# WHAT THE TASK ASKS
Copy the records below character for character.

(Pixel coordinate grounding data)
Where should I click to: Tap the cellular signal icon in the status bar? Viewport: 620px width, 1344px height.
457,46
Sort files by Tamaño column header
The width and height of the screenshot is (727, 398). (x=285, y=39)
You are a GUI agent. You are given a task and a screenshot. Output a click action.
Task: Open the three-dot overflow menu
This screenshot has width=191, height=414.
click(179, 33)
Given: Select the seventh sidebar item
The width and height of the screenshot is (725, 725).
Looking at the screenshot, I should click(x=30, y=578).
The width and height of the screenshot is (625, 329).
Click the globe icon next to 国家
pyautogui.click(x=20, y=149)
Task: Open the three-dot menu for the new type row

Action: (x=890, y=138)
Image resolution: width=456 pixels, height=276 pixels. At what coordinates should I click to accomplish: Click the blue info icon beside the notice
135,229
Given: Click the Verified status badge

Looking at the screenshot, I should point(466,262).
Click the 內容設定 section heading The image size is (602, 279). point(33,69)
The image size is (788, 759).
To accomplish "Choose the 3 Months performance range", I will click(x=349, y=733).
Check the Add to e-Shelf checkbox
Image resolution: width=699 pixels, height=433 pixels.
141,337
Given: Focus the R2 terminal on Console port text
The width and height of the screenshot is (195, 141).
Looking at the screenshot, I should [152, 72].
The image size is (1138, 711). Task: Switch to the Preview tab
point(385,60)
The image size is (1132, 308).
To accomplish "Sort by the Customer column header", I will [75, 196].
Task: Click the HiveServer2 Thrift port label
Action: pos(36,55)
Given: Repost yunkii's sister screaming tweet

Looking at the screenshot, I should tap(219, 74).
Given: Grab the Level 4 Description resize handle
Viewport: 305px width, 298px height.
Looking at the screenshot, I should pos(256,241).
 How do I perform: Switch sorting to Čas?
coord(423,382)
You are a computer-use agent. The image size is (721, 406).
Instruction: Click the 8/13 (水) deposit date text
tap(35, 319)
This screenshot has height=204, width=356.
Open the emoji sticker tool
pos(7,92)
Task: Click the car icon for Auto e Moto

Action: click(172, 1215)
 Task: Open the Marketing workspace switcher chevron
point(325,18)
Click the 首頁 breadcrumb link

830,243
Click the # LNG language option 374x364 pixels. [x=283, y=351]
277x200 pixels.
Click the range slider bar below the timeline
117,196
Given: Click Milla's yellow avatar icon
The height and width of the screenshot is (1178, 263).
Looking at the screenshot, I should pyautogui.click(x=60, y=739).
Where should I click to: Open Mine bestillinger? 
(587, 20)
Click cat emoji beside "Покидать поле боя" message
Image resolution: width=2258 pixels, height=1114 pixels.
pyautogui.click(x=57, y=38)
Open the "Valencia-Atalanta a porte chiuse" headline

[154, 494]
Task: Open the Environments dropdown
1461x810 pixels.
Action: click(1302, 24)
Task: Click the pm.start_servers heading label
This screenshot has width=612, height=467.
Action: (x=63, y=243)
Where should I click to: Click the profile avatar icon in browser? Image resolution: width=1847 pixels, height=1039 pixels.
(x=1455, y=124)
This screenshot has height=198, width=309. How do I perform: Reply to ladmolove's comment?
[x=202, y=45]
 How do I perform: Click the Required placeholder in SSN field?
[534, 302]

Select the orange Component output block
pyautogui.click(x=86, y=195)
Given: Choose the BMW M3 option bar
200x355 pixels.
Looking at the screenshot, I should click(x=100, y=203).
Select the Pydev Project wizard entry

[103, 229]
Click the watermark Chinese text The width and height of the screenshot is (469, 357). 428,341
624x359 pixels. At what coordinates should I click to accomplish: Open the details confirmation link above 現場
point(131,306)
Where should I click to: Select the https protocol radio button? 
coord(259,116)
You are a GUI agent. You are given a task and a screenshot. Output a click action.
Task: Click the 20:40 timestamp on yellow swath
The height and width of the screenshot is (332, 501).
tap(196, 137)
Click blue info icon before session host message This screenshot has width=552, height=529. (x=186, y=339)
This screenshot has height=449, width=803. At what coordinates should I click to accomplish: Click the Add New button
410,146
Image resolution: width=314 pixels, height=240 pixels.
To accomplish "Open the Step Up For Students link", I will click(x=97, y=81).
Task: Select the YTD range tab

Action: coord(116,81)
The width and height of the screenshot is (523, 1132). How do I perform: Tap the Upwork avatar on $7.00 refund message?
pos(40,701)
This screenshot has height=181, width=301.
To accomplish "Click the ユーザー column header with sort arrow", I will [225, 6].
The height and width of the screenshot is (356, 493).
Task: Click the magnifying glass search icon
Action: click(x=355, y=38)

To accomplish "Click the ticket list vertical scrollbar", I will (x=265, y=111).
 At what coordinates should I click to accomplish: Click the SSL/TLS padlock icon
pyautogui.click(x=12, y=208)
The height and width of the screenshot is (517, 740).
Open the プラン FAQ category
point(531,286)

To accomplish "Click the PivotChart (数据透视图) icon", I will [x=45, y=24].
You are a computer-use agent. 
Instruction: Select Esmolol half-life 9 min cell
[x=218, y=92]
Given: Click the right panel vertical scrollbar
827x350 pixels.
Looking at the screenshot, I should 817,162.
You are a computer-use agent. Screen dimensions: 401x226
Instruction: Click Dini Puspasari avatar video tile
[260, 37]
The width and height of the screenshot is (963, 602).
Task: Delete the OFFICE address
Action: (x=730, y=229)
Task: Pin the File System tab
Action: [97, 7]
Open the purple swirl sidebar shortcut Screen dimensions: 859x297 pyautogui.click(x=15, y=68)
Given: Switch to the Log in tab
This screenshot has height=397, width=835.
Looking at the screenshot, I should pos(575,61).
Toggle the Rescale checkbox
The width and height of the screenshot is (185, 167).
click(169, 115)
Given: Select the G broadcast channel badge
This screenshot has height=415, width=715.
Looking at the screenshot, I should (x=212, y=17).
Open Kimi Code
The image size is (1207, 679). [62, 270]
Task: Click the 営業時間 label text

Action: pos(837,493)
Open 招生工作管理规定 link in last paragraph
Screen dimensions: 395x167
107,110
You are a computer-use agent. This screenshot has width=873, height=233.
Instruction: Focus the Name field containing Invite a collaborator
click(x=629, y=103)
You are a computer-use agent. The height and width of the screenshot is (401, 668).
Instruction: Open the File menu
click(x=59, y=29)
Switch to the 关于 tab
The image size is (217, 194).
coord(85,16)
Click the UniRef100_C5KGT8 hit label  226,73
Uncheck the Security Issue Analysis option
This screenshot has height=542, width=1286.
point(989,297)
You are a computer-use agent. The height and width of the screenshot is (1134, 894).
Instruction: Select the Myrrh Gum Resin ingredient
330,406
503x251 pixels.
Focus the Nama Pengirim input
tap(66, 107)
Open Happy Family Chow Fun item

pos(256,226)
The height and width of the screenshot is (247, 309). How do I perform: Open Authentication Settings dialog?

# YOUR RESPONSE
Where should I click to: Tap the cellular signal icon in the status bar? Viewport: 620px width, 1344px height.
457,46
Sort files by Tamaño column header
The width and height of the screenshot is (727, 398). (x=285, y=39)
You are a GUI agent. You are given a task and a screenshot. Output a click action.
Task: Open the three-dot overflow menu
This screenshot has width=191, height=414.
click(179, 33)
Given: Select the seventh sidebar item
The width and height of the screenshot is (725, 725).
Looking at the screenshot, I should click(x=30, y=578).
The width and height of the screenshot is (625, 329).
Click the globe icon next to 国家
pyautogui.click(x=20, y=149)
Task: Open the three-dot menu for the new type row

Action: (x=890, y=138)
Image resolution: width=456 pixels, height=276 pixels. At what coordinates should I click to accomplish: Click the blue info icon beside the notice
135,229
Given: Click the Verified status badge

Looking at the screenshot, I should point(466,262).
Click the 內容設定 section heading The image size is (602, 279). point(33,69)
The image size is (788, 759).
To accomplish "Choose the 3 Months performance range", I will click(x=349, y=733).
Check the Add to e-Shelf checkbox
Image resolution: width=699 pixels, height=433 pixels.
141,337
Given: Focus the R2 terminal on Console port text
The width and height of the screenshot is (195, 141).
Looking at the screenshot, I should [152, 72].
The image size is (1138, 711). Task: Switch to the Preview tab
point(385,60)
The image size is (1132, 308).
To accomplish "Sort by the Customer column header", I will [75, 196].
Task: Click the HiveServer2 Thrift port label
Action: pos(36,55)
Given: Repost yunkii's sister screaming tweet

Looking at the screenshot, I should tap(219, 74).
Given: Grab the Level 4 Description resize handle
Viewport: 305px width, 298px height.
Looking at the screenshot, I should pos(256,241).
 How do I perform: Switch sorting to Čas?
coord(423,382)
You are a computer-use agent. The image size is (721, 406).
Instruction: Click the 8/13 (水) deposit date text
tap(35, 319)
This screenshot has height=204, width=356.
Open the emoji sticker tool
pos(7,92)
Task: Click the car icon for Auto e Moto

Action: click(172, 1215)
 Task: Open the Marketing workspace switcher chevron
point(325,18)
Click the 首頁 breadcrumb link

830,243
Click the # LNG language option 374x364 pixels. [x=283, y=351]
277x200 pixels.
Click the range slider bar below the timeline
117,196
Given: Click Milla's yellow avatar icon
The height and width of the screenshot is (1178, 263).
Looking at the screenshot, I should pyautogui.click(x=60, y=739).
Where should I click to: Open Mine bestillinger? 
(587, 20)
Click cat emoji beside "Покидать поле боя" message
Image resolution: width=2258 pixels, height=1114 pixels.
pyautogui.click(x=57, y=38)
Open the "Valencia-Atalanta a porte chiuse" headline

[154, 494]
Task: Open the Environments dropdown
1461x810 pixels.
Action: click(1302, 24)
Task: Click the pm.start_servers heading label
This screenshot has width=612, height=467.
Action: (x=63, y=243)
Where should I click to: Click the profile avatar icon in browser? Image resolution: width=1847 pixels, height=1039 pixels.
(x=1455, y=124)
This screenshot has height=198, width=309. How do I perform: Reply to ladmolove's comment?
[x=202, y=45]
 How do I perform: Click the Required placeholder in SSN field?
[534, 302]

Select the orange Component output block
pyautogui.click(x=86, y=195)
Given: Choose the BMW M3 option bar
200x355 pixels.
Looking at the screenshot, I should click(x=100, y=203).
Select the Pydev Project wizard entry

[103, 229]
Click the watermark Chinese text The width and height of the screenshot is (469, 357). 428,341
624x359 pixels. At what coordinates should I click to accomplish: Open the details confirmation link above 現場
point(131,306)
Where should I click to: Select the https protocol radio button? 
coord(259,116)
You are a GUI agent. You are given a task and a screenshot. Output a click action.
Task: Click the 20:40 timestamp on yellow swath
The height and width of the screenshot is (332, 501).
tap(196, 137)
Click blue info icon before session host message This screenshot has width=552, height=529. (x=186, y=339)
This screenshot has height=449, width=803. At what coordinates should I click to accomplish: Click the Add New button
410,146
Image resolution: width=314 pixels, height=240 pixels.
To accomplish "Open the Step Up For Students link", I will click(x=97, y=81).
Task: Select the YTD range tab

Action: coord(116,81)
The width and height of the screenshot is (523, 1132). How do I perform: Tap the Upwork avatar on $7.00 refund message?
pos(40,701)
This screenshot has height=181, width=301.
To accomplish "Click the ユーザー column header with sort arrow", I will [225, 6].
The height and width of the screenshot is (356, 493).
Task: Click the magnifying glass search icon
Action: click(x=355, y=38)

To accomplish "Click the ticket list vertical scrollbar", I will (x=265, y=111).
 At what coordinates should I click to accomplish: Click the SSL/TLS padlock icon
pyautogui.click(x=12, y=208)
The height and width of the screenshot is (517, 740).
Open the プラン FAQ category
point(531,286)

To accomplish "Click the PivotChart (数据透视图) icon", I will [x=45, y=24].
You are a computer-use agent. 
Instruction: Select Esmolol half-life 9 min cell
[x=218, y=92]
Given: Click the right panel vertical scrollbar
827x350 pixels.
Looking at the screenshot, I should 817,162.
You are a computer-use agent. Screen dimensions: 401x226
Instruction: Click Dini Puspasari avatar video tile
[260, 37]
The width and height of the screenshot is (963, 602).
Task: Delete the OFFICE address
Action: (x=730, y=229)
Task: Pin the File System tab
Action: [97, 7]
Open the purple swirl sidebar shortcut Screen dimensions: 859x297 pyautogui.click(x=15, y=68)
Given: Switch to the Log in tab
This screenshot has height=397, width=835.
Looking at the screenshot, I should pos(575,61).
Toggle the Rescale checkbox
The width and height of the screenshot is (185, 167).
click(169, 115)
Given: Select the G broadcast channel badge
This screenshot has height=415, width=715.
Looking at the screenshot, I should (x=212, y=17).
Open Kimi Code
The image size is (1207, 679). [62, 270]
Task: Click the 営業時間 label text

Action: pos(837,493)
Open 招生工作管理规定 link in last paragraph
Screen dimensions: 395x167
107,110
You are a computer-use agent. This screenshot has width=873, height=233.
Instruction: Focus the Name field containing Invite a collaborator
click(x=629, y=103)
You are a computer-use agent. The height and width of the screenshot is (401, 668).
Instruction: Open the File menu
click(x=59, y=29)
Switch to the 关于 tab
The image size is (217, 194).
coord(85,16)
Click the UniRef100_C5KGT8 hit label  226,73
Uncheck the Security Issue Analysis option
This screenshot has height=542, width=1286.
point(989,297)
You are a computer-use agent. The height and width of the screenshot is (1134, 894).
Instruction: Select the Myrrh Gum Resin ingredient
330,406
503x251 pixels.
Focus the Nama Pengirim input
tap(66, 107)
Open Happy Family Chow Fun item

pos(256,226)
The height and width of the screenshot is (247, 309). How do I perform: Open Authentication Settings dialog?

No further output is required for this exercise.